COURSE OF ACTION - TO REHABILITATE OR TO LIQUIDATE
The bankruptcy system must help rehabilitate the debtor-firms otherwise the economy of the
country will suffer. Closure of firms will mean mass lay off, creditors will not be paid, business
with suppliers will be cut and other businesses affected by the bankrupt company's
service/product would also be adversely affected. It is for these reasons that the Bankruptcy Law
was revised and PD 902 was passed in 2000. The SEC was given power to appoint a
rehabilitation officer or a management committee but the jurisdiction over bankrupt firms was
transferred to the regional courts in the year 2000. The firm may undertake reorganization or
liquidation, voluntarily with the officers of the insolvent firm filing a petition in court or the
creditors could go to court and file for an involuntary bankruptcy petition against the firm.
         The following courses of actions may take place when the insolvent firm and its creditors
agree to:
         a) quasi-reorganization through revaluation of properties or recapitalization
         b) troubled debt restructuring
        c) bankruptcy liquidation
         d) equity receivership
BANKRUPTCY PROCEEDINGS
        As a last resort, where possibility of recovery by the business is remote or the possibility
of loss to the creditor is so great, the creditors may organize themselves and take control of the
insolvent firm's assets in an attempt to control their interests. It should be observed that any
attempt of the debtor-business to effect a settlement without recourse to courts may be construed
as an act of bankruptcy and thus may be made the basis for commencement of involuntary
bankruptcy proceedings. It is better however that claims be settled with resulting to bankruptcy
actions. After the bankruptcy proceedings, the debtor is discharged of most of his debts and he
may start with the rehabilitation of the business. The bankruptcy proceedings involves the sale of
non-cash assets of the beleaguered enterprise and distribution of the cash proceeds to the
creditors. The following rules for the payment of obligations, in the order of priority, should be
observed:
1) Creditors having security interests (meaning certain assets have been pledged as
security to them) are generally entitled to a satisfaction of their claims from the assets pledged.
2) Certain creditors known as creditors with priority or preferred creditors without
security are entitled by law to priority treatment. It means that their claims are satisfied in full, if
possible, from the sale of non-collaterized assets. Unsecured creditors without priority receive
cash in proportion to the amounts of their claims from the remaining proceeds of realization of
the debtor's assets.
As regards to no. 2 described above, the claims that are given priority and have to be liquidated
in full, before claims of other unsecured creditors can be satisfied, are as follows:
1) The costs and expenses of administration, including the actual and necessary costs and
expenses of preserving the debtor's estate after filing the petition. Among these costs and
expenses would be referee's salary and expenses, filing fees, attorney's and trustee's fees,
expenses of recovering concealed or fraudulently transferred assets, etc.

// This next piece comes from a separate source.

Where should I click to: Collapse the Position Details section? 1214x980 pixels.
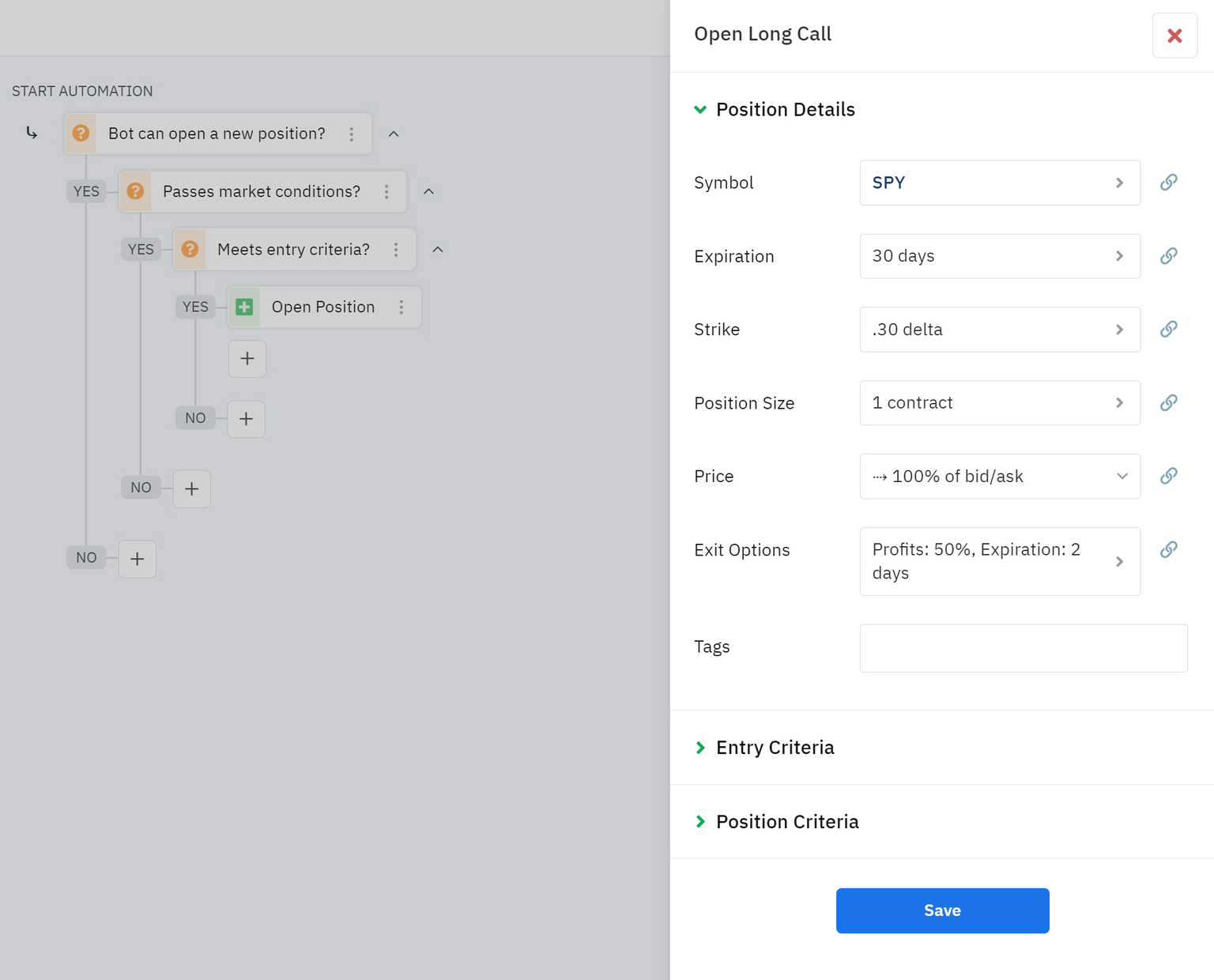point(700,110)
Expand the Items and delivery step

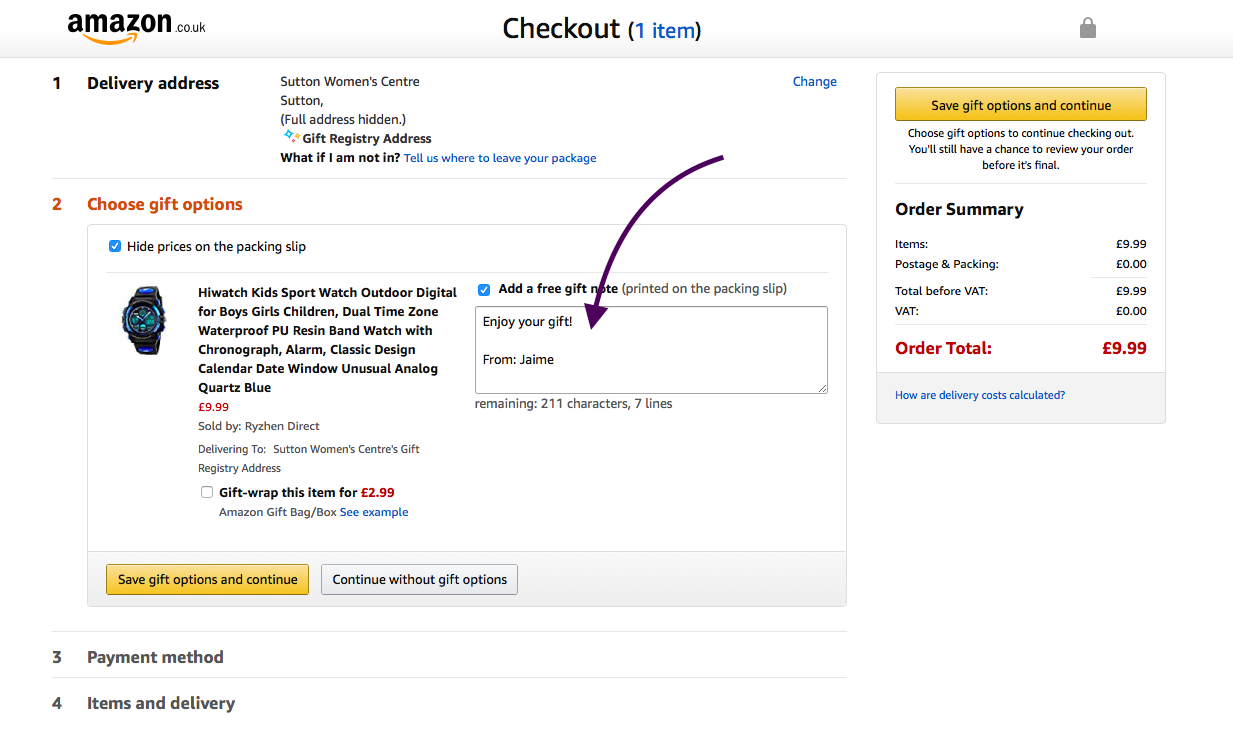161,703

2) Wages and commissions to each claimant, that have been earned within three months before
the date of commencement of proceedings, due to workmen, servants, clerks, or
traveling or city salesmen.
3) Costs and expenses of creditors successful in having the confirmation of an arrangement or
wage-earner plan or bankrupt's discharge refused, revoked, or set aside; or securing the
conviction of any person for a bankruptcy offense.

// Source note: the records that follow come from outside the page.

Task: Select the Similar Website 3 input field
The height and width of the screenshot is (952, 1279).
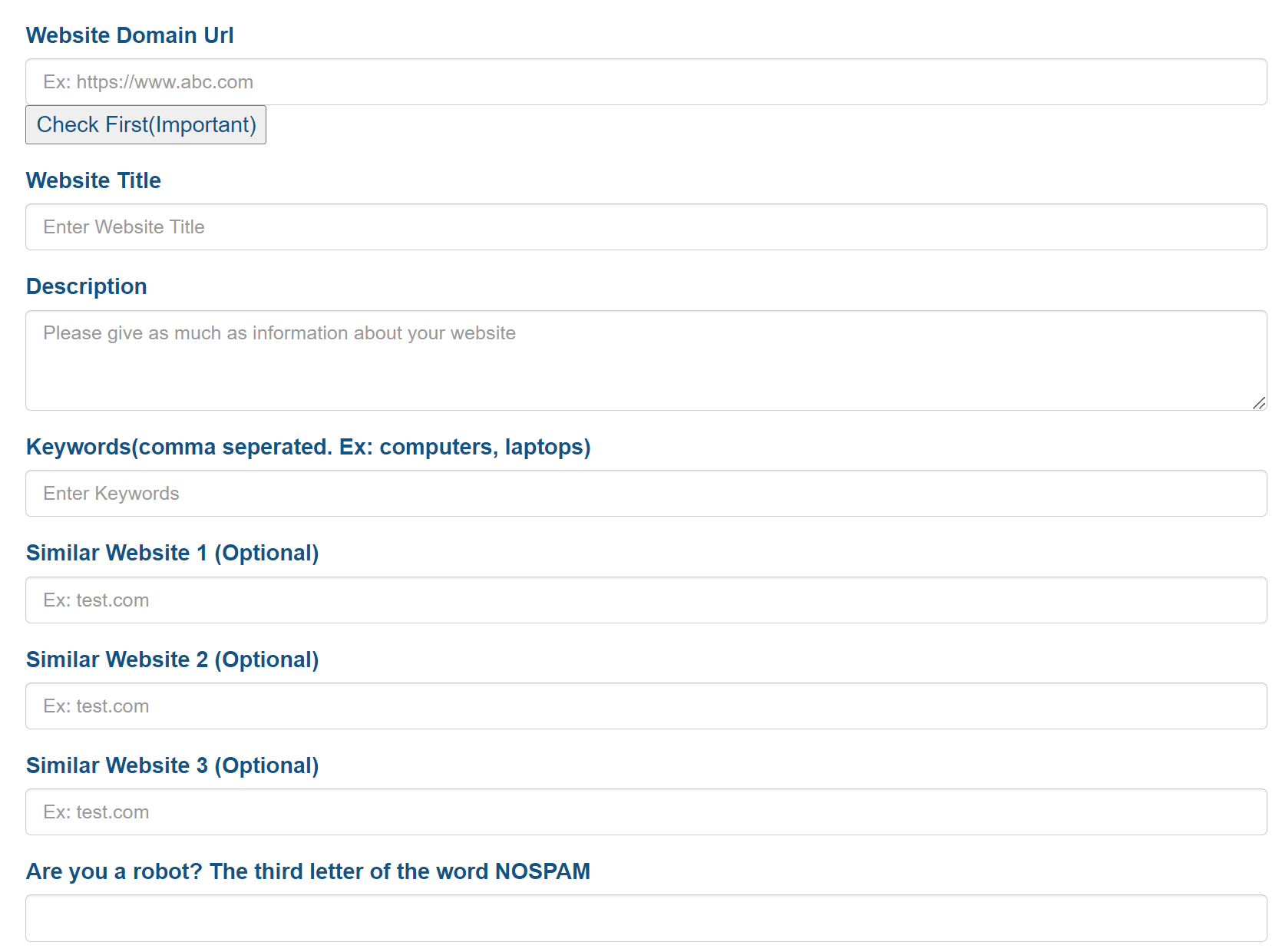Action: click(x=645, y=812)
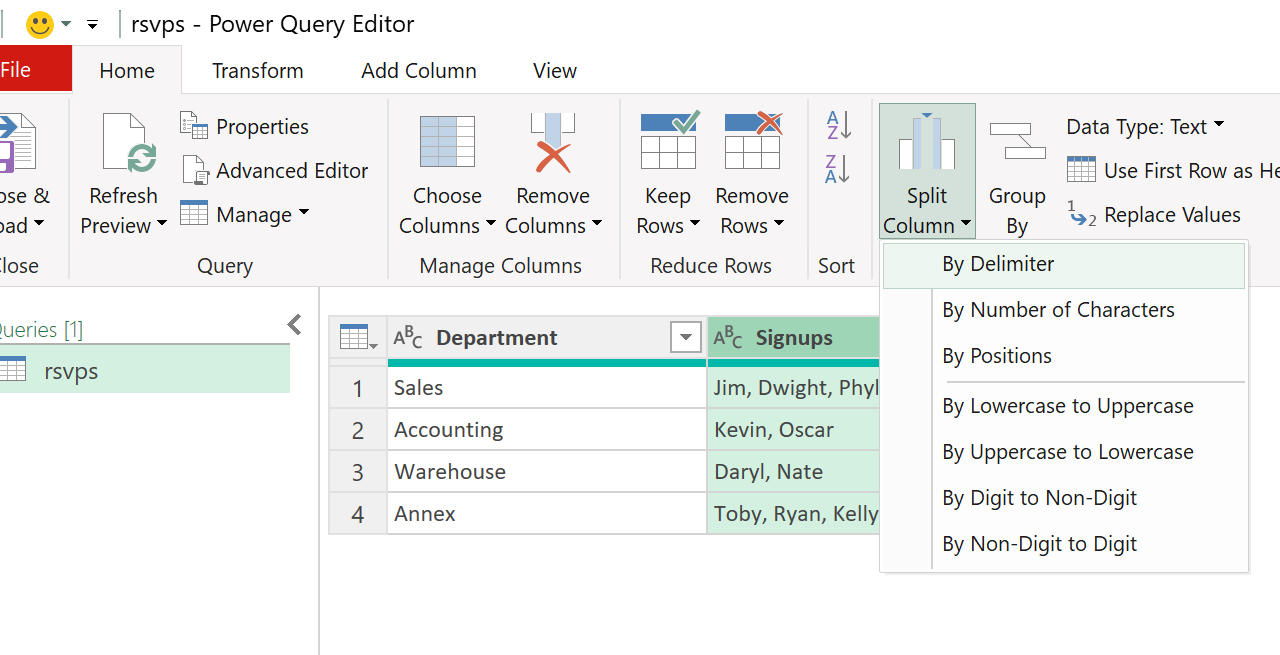Screen dimensions: 1280x655
Task: Select the rsvps query in list
Action: pyautogui.click(x=71, y=371)
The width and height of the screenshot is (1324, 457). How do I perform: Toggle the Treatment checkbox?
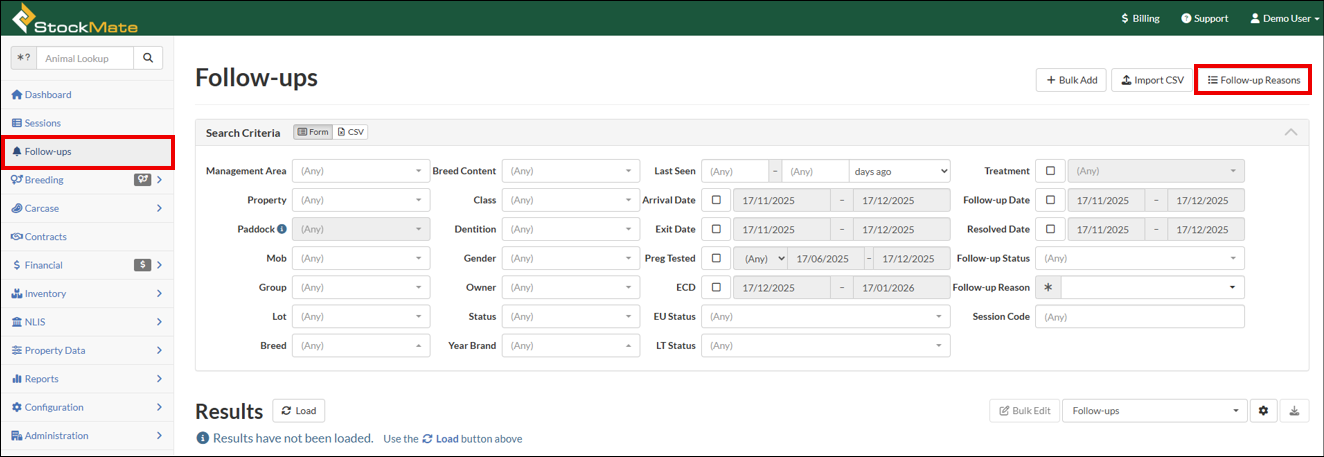point(1050,171)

4) Taxes legally due and owing by the bankrupt to the Government or any of its subdivision or
instrumentalities.
5) Debts owing to any person entitled to priority by laws; and also rent for actual use and
occupancy, accrued within three months before the date of bankruptcy, owing to a landlord who
is entitled to priority under applicable law.
Although bankruptcy is a means of securing release from past obligations, such a release is not
applied to all forms of debt. Certain obligations continue in effect and must still be paid after
formal discharge of the debtor.
The bankrupt-business is not released from the following:
1) Taxes due to the government.
2) Liabilities for obtaining money or property by false pretenses or false representations, for
willful and malicious injuries to the person or the property of another, for alimony or for
maintenance or support of a wife or child, that is due or to become due, etc.
3) Debts not duly scheduled in time for proof and allowance when a creditor had no notice or
actual knowledge of bankruptcy proceedings.
4) Debts created by fraud, embezzlement, misappropriation, or defalcation while the debtor was
acting as an officer or in any fiduciary capacity.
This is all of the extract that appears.